Beginning with I Know Why the Caged Bird Sings, Angelou used the same “writing ritual” for many years. She would wake early in the morning and check into a hotel room, where the staff was instructed to remove any pictures from the walls. She would write on legal pads while lying on the bed, with only a bottle of sherry, a deck of cards to play solitaire, Roget’s Thesaurus, and the Bible, and would leave by the early afternoon. She would average 10–12 pages of written material a day, which she edited down to three or four pages in the evening. Angelou went through this process to “enchant” herself, and as she said in a 1989 interview with the British Broadcasting Corporation, “relive the agony, the anguish, the Sturm und Drang.” She placed herself back in the time she wrote about, even traumatic experiences like her rape in Caged Bird, in order to “tell the human truth” about her life. Angelou stated that she played cards in order to get to that place of enchantment and in order to access her memories more effectively. She stated, “It may take an hour to get into it, but once I’m in it—ha! It’s so delicious!” She did not find the process cathartic; rather, she found relief in “telling the truth.”

Death

Barack Obama, Maya AngelouAngelou died on the morning of May 28, 2014, according to a family statement. She was found by her caregiver. She had reportedly been in poor health and had canceled recent scheduled appearances.

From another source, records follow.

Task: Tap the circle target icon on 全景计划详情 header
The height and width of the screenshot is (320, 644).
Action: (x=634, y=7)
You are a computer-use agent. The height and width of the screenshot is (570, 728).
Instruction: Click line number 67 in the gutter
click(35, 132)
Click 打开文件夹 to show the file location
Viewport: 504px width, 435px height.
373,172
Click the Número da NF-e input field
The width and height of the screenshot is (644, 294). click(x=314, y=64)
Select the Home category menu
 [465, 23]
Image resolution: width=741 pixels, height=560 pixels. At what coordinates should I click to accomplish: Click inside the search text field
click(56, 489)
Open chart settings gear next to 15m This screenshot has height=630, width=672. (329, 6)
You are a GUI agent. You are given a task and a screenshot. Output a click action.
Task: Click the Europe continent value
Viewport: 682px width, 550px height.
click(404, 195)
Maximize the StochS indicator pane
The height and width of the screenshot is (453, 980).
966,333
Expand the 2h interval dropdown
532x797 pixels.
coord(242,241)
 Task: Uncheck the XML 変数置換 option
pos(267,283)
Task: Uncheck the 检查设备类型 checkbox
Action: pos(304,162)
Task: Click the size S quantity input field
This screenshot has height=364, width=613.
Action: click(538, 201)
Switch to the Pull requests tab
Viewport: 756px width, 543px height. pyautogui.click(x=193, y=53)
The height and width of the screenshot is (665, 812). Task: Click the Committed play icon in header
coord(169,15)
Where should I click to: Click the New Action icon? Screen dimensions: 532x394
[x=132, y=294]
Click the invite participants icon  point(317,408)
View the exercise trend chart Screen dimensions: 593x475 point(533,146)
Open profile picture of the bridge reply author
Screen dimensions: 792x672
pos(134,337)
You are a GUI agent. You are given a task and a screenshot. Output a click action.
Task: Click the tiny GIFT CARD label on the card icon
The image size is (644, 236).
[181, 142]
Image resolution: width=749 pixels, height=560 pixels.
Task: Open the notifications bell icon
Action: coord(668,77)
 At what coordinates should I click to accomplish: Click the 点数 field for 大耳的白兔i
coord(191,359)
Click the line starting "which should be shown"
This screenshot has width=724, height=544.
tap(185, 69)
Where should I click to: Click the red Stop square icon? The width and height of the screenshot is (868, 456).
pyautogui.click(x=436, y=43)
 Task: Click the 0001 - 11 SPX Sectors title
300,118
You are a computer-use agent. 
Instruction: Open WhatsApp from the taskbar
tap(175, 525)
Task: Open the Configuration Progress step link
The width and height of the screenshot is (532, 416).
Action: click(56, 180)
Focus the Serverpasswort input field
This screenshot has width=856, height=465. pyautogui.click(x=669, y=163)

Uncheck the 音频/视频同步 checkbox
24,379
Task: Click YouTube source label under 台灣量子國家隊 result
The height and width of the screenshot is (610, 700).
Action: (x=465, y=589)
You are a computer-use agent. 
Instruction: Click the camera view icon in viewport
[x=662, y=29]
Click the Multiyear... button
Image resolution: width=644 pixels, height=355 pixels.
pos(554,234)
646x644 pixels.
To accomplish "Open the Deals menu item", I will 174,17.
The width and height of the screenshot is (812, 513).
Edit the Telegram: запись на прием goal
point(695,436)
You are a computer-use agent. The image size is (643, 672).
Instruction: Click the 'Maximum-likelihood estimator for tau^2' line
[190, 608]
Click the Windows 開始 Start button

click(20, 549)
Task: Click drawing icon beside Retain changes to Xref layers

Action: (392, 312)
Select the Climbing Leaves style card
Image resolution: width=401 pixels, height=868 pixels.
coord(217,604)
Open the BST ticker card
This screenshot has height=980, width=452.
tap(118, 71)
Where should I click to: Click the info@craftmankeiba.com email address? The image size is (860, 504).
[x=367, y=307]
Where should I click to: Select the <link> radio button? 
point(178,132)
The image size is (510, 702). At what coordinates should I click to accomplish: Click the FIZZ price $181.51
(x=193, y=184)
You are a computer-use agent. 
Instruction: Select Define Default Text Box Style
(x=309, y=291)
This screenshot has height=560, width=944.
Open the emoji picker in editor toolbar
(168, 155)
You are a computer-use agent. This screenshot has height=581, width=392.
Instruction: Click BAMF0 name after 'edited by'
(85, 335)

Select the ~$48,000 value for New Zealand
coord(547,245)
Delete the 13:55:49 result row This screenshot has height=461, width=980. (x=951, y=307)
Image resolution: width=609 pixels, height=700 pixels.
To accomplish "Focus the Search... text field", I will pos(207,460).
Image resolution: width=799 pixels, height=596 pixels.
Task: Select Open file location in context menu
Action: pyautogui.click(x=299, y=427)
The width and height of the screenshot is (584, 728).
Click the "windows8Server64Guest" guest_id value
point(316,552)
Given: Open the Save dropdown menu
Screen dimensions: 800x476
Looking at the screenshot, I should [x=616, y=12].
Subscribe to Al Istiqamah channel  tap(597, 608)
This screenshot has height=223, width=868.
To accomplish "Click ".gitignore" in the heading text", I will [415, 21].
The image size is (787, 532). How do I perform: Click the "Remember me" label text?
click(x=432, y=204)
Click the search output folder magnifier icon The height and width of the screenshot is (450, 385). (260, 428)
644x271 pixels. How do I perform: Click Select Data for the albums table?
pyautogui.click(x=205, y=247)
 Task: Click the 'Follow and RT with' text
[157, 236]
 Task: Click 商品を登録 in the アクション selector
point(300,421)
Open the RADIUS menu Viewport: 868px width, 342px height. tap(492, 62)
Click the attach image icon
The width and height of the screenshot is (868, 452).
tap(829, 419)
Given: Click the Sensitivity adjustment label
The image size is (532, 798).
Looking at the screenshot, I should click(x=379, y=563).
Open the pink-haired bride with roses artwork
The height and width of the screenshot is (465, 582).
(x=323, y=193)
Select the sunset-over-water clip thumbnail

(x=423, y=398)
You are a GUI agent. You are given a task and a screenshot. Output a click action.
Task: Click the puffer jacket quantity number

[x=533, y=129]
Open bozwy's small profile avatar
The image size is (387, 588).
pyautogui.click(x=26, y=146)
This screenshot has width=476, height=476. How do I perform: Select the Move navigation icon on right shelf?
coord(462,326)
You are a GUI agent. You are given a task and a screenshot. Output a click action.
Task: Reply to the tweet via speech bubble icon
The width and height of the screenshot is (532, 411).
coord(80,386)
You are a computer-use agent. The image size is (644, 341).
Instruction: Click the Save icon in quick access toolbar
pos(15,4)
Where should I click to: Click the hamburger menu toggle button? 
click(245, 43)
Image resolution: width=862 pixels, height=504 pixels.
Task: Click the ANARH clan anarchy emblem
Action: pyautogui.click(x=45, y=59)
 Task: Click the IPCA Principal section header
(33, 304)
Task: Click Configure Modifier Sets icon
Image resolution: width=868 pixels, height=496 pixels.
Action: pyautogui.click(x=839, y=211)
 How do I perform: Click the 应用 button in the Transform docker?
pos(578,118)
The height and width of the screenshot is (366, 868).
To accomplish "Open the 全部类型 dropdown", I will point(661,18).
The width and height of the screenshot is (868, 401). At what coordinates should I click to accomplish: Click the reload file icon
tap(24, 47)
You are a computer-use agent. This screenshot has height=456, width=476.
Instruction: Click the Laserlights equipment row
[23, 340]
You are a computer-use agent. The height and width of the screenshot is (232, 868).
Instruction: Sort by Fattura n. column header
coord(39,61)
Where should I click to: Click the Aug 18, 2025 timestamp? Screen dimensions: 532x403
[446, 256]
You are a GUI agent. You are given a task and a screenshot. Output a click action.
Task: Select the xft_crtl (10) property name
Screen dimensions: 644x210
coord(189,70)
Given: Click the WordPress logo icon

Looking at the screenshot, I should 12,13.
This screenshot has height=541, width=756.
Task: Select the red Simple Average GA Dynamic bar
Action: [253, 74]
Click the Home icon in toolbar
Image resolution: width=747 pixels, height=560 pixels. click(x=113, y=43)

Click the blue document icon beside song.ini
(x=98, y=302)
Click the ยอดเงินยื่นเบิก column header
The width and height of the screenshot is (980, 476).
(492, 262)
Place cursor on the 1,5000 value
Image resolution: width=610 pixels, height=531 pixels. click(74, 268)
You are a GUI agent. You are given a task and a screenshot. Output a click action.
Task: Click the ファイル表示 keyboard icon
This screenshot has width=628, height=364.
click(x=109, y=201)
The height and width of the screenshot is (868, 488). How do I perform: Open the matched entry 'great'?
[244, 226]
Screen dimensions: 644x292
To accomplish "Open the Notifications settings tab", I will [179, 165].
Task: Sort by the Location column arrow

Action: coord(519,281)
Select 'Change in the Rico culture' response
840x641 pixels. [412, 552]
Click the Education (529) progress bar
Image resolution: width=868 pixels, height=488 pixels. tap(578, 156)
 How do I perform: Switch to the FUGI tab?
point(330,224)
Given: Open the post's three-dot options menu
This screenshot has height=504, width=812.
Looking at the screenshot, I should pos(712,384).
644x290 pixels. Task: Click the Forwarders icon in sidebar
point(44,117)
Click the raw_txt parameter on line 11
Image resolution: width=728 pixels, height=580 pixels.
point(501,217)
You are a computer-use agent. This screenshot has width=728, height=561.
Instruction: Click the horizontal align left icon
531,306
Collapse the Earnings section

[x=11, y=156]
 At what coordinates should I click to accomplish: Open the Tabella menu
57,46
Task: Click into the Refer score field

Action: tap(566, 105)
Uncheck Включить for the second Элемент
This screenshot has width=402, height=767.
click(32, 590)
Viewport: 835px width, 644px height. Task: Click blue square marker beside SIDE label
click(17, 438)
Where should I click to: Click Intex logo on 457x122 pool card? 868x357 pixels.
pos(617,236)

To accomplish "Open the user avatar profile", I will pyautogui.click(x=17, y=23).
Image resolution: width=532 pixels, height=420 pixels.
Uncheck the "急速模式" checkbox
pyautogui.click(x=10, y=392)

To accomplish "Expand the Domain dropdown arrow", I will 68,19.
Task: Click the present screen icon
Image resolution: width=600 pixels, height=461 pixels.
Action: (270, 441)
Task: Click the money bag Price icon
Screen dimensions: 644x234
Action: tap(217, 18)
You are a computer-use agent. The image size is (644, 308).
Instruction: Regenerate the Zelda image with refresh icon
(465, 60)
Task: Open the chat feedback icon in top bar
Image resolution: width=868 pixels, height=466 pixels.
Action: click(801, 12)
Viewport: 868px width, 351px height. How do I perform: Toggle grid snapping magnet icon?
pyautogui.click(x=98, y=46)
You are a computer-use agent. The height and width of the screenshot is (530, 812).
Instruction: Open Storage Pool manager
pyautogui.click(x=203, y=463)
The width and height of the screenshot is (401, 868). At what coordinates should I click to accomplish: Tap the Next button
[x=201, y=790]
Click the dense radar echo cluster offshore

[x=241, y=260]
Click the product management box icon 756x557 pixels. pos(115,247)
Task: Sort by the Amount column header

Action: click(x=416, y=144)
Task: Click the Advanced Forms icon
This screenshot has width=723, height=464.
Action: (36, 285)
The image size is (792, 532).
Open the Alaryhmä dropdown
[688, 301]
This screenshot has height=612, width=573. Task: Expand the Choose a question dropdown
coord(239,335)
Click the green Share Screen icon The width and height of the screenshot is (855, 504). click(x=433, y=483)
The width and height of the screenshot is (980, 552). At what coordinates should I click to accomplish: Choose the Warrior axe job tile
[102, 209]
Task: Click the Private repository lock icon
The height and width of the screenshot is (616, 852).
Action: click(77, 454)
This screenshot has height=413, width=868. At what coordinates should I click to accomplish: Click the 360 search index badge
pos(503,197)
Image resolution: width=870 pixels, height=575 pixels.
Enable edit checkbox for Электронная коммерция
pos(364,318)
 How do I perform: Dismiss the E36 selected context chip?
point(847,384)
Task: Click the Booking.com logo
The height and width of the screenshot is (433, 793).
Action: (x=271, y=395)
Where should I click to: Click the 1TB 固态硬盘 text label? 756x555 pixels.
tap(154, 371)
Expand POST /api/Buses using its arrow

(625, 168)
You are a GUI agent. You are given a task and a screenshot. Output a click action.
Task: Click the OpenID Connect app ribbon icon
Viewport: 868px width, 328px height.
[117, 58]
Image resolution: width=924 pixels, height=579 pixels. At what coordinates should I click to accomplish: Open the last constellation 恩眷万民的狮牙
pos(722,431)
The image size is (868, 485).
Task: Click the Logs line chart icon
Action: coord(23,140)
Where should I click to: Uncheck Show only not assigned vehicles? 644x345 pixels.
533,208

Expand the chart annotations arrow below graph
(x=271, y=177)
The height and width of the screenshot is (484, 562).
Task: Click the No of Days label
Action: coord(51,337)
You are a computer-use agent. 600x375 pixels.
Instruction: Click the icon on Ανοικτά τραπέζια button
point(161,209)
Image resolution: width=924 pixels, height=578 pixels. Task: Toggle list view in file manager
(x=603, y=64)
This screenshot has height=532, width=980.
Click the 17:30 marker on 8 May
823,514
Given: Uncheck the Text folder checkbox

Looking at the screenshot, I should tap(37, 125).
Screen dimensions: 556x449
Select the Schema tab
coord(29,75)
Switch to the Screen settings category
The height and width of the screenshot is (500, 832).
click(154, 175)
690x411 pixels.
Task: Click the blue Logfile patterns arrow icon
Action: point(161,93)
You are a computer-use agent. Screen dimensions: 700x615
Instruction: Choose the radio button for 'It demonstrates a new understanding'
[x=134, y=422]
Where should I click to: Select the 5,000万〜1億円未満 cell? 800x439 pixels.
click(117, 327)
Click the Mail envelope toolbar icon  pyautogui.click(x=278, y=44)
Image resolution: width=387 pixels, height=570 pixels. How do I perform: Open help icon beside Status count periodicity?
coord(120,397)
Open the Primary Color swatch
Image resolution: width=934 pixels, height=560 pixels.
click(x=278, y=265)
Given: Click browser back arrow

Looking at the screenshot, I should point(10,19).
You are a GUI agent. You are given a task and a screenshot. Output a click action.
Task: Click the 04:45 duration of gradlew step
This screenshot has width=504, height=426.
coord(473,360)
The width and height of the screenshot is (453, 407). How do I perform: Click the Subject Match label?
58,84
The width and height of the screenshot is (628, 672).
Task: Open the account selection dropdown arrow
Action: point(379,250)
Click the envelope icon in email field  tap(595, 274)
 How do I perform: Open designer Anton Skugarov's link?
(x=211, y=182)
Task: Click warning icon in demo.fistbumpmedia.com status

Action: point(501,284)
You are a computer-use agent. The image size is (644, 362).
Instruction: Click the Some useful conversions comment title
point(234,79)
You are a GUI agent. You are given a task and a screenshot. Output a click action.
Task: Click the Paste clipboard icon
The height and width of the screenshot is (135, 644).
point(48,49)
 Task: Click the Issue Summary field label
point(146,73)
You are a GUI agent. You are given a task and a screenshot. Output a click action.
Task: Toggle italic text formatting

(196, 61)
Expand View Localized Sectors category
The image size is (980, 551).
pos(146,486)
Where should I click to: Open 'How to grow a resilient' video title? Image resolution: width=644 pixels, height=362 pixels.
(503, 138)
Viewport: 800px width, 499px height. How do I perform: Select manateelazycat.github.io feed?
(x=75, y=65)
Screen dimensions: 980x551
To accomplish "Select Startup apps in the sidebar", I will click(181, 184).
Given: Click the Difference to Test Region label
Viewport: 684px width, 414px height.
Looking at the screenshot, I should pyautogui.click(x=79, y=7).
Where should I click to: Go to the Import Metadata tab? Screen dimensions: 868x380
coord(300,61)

Tributes were paid by Barack Obama, who called her “one of the brightest lights of our time” and “a brilliant writer, a fierce friend and a truly phenomenal woman” and Bill Clinton, who described her works as “gifts of wisdom and wit, courage and grace.” Harold Augenbraum, from the National Book Foundation, said that Angelou’s “legacy is one that all writers and readers across the world can admire and aspire to.”